Ultrasound Obstet Gynecol 2013; 41: 366–374 Published online in Wiley Online Library (wileyonlinelibrary.com). DOI: 10.1002/uog.12359
Systematic review of sonographic findings of placental mesenchymal dysplasia and subsequent pregnancy outcome U. A. NAYERI*, A. B. WEST†, H. K. GROSSETTA NARDINI‡, J. A. COPEL§ and A. K. SFAKIANAKI§ *Department of Obstetrics and Gynecology, SUNY Upstate Medical University, Syracuse, NY, USA; †Department of Pathology, Yale University School of Medicine, New Haven, CT, USA; ‡Cushing/Whitney Medical Library, Yale University, New Haven, CT, USA; §Department of Obstetrics, Gynecology, & Reproductive Sciences, Yale University School of Medicine, New Haven, CT, USA
K E Y W O R D S: molar pregnancy; placental mesenchymal dysplasia; stem villous hyperplasia
ABSTRACT Objective To describe the sonographic features and pregnancy outcomes of placental mesenchymal dysplasia (PMD), an entity often misdiagnosed as molar pregnancy. Methods We reviewed PMD cases from our institution and performed a systematic review of the existing literature. Inclusion criteria for the review were diagnosis of PMD as defined by placental pathology, description of placental morphology on antenatal ultrasound and reporting of pregnancy outcomes. Results We found three cases of PMD at our institution. Patient 1 had elevated human chorionic gonadotropin (hCG) and an enlarged, hydropic placenta at 13 weeks, suggestive of a molar pregnancy. Patient 2 also had elevated hCG with large, vascular placental lakes on ultrasound suggesting placenta accreta or molar pregnancy. Case 3 involved placentomegaly and fetal anomalies suggestive of Beckwith–Wiedemann syndrome. From the literature review, 61 cases met the inclusion criteria. The most common sonographic features included enlarged (50%) and cystic (80%) placenta with dilated chorionic vessels. Biochemical aneuploidy screening abnormalities were relatively common as were fetal anomalies, Beckwith–Wiedemann syndrome and other genetic abnormalities. Pregnancy complications included intrauterine growth restriction (IUGR; 33%), intrauterine fetal death (IUFD; 13%), and preterm labor (33%). Pregnancies without fetal anomalies, IUGR, IUFD or preterm labor had normal neonatal outcomes despite PMD (9%). Conclusions The differential diagnosis of PMD includes molar pregnancy and other placental vascular anomalies. PMD is associated with adverse pregnancy outcome, so heightened surveillance with genetic evaluation, serial growth scans and third-trimester assessment of wellbeing should be considered. PMD must be differentiated from
gestational trophoblastic disease because management and outcomes differ. Copyright 2012 ISUOG. Published by John Wiley & Sons, Ltd.

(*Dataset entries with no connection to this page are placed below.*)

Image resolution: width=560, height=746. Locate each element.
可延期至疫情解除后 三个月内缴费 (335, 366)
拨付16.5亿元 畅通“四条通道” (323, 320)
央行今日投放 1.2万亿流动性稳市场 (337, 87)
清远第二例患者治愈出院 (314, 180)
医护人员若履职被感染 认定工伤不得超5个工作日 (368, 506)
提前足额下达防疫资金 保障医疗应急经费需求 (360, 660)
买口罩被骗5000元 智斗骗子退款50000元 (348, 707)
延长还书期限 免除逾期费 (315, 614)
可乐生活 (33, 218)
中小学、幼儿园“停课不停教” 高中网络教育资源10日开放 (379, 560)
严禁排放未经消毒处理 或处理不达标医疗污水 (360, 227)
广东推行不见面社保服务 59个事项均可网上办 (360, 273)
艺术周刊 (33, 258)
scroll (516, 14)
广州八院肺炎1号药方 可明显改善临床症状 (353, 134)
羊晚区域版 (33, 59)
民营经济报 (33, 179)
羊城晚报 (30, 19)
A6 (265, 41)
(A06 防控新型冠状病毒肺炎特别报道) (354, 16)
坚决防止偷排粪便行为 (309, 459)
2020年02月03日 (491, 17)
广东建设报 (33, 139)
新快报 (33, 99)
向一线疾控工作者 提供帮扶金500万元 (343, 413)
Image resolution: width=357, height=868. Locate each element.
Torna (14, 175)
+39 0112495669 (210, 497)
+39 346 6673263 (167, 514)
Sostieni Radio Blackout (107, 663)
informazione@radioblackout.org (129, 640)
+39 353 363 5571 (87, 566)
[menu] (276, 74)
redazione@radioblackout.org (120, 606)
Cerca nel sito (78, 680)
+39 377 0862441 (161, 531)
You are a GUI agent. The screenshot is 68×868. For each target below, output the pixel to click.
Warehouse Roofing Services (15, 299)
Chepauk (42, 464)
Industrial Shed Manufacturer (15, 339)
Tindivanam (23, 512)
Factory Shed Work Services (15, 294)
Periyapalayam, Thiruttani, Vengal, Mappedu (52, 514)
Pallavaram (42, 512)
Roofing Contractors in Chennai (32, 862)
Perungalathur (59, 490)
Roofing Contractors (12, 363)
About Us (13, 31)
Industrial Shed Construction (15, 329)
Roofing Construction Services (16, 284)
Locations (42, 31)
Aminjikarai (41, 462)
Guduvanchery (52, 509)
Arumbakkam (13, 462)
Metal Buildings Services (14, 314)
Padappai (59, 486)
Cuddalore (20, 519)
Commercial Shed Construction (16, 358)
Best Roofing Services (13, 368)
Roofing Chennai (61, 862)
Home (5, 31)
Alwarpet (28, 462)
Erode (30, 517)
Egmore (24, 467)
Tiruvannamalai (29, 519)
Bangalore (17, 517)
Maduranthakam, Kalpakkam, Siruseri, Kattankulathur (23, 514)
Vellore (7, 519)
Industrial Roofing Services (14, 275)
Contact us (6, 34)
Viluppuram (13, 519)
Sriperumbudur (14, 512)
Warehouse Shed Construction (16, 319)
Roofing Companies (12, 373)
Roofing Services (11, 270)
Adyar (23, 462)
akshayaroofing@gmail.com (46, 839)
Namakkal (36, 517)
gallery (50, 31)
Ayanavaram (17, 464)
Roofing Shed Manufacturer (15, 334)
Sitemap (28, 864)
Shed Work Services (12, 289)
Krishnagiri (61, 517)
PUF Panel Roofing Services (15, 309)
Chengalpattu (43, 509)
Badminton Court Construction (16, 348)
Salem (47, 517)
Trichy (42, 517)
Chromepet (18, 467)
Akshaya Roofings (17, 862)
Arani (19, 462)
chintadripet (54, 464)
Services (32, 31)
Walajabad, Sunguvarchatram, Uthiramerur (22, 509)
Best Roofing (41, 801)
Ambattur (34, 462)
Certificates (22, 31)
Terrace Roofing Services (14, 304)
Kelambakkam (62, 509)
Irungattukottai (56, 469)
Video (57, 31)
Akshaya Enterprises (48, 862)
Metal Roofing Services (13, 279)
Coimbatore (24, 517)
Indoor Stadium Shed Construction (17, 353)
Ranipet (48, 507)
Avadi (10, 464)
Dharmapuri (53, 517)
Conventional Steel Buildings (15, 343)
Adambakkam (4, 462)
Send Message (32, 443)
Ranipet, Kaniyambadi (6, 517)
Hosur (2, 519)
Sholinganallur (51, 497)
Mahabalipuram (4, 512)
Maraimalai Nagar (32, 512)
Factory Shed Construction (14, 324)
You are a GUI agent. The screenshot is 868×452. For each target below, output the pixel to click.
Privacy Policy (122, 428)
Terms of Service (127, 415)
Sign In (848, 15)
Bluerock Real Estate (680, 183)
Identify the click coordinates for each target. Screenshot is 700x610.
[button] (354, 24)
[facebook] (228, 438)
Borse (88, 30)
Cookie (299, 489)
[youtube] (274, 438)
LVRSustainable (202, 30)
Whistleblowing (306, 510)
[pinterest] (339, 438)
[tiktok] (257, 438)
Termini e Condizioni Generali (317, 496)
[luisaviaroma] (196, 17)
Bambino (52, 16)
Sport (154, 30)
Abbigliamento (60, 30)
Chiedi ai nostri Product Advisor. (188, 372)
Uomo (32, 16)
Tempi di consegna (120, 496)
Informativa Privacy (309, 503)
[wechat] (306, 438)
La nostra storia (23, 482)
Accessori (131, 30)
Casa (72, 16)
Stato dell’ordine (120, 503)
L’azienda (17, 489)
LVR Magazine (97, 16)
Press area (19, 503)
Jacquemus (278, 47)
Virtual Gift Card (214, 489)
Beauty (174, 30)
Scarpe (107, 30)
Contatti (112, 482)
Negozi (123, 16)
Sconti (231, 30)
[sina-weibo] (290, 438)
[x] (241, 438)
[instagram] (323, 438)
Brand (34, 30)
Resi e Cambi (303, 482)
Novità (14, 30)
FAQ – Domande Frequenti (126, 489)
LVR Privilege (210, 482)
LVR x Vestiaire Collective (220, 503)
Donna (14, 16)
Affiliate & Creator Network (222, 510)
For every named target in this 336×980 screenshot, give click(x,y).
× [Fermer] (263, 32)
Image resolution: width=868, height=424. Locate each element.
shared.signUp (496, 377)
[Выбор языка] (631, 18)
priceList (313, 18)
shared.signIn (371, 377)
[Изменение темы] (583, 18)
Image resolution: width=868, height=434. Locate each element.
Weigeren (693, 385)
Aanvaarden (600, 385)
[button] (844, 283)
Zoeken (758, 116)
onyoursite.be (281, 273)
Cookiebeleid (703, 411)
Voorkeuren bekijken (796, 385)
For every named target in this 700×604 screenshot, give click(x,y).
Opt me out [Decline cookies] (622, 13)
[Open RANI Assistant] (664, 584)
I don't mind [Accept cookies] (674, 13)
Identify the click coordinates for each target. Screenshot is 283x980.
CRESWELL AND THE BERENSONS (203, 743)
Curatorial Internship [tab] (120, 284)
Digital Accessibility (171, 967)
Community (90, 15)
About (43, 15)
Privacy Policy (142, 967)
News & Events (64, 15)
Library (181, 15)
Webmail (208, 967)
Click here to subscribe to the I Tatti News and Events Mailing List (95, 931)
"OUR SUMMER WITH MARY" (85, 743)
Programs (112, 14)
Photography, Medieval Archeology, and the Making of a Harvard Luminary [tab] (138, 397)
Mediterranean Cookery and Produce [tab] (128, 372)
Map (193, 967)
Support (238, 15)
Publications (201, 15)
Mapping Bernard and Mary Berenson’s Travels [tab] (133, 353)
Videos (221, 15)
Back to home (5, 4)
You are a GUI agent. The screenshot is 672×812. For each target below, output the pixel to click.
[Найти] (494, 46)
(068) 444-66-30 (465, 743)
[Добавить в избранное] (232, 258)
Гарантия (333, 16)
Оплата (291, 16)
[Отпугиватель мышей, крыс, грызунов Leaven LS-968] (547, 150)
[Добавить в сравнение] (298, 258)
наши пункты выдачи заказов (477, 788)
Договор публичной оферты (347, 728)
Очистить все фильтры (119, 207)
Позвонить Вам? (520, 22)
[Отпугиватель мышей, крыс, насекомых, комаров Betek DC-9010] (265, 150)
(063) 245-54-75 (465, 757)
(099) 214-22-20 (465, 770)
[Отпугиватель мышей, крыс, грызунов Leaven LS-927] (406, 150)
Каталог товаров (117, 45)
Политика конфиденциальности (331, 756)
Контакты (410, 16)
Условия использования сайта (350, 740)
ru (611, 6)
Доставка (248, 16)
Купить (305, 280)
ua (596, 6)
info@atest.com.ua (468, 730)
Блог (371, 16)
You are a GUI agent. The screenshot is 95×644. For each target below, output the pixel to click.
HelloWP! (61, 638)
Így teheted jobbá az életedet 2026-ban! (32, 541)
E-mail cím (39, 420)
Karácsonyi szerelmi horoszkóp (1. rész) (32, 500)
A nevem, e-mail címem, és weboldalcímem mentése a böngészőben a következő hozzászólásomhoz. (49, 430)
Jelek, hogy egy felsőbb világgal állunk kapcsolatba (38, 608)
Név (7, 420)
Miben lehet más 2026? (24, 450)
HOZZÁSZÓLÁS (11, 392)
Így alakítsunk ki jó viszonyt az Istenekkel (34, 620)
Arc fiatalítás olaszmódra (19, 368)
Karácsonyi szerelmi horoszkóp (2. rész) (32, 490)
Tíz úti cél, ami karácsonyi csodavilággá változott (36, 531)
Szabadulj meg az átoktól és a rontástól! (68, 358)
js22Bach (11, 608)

INTRODUCTION Placental mesenchymal dysplasia (PMD), also known as mesenchymal stem villous hyperplasia, is a rare placental vascular anomaly that was initially described by Moscoso et al. in 19911 . PMD is probably under-diagnosed and under-reported because many healthcare providers, including pathologists and sonologists, are unfamiliar with the clinical entity. One report estimated the incidence at about 0.02%2 . PMD is often mistaken for gestational trophoblastic disease because of the similar sonographic findings of the two entities3 . Owing to the relatively recent recognition of PMD, there are limited data on outcome of affected pregnancies, and consistent diagnostic criteria are not established. In reviewing PMD cases diagnosed at our institution and performing a systematic review of the existing literature, our objectives were to identify sonographic findings indicative of PMD. We also sought to investigate the outcomes of pregnancies associated with PMD. By collecting and systematically reviewing the data we are able to provide clinicians with more detailed information for counseling patients on the implications and prognosis of PMD.
CASE REVIEWS We searched the pathology database at Yale-New Haven Hospital for cases of PMD from January 1998 to May 2012. The cases were then identified in an established, well-maintained ultrasound database. The study was approved by the Yale University Human Investigation Committee.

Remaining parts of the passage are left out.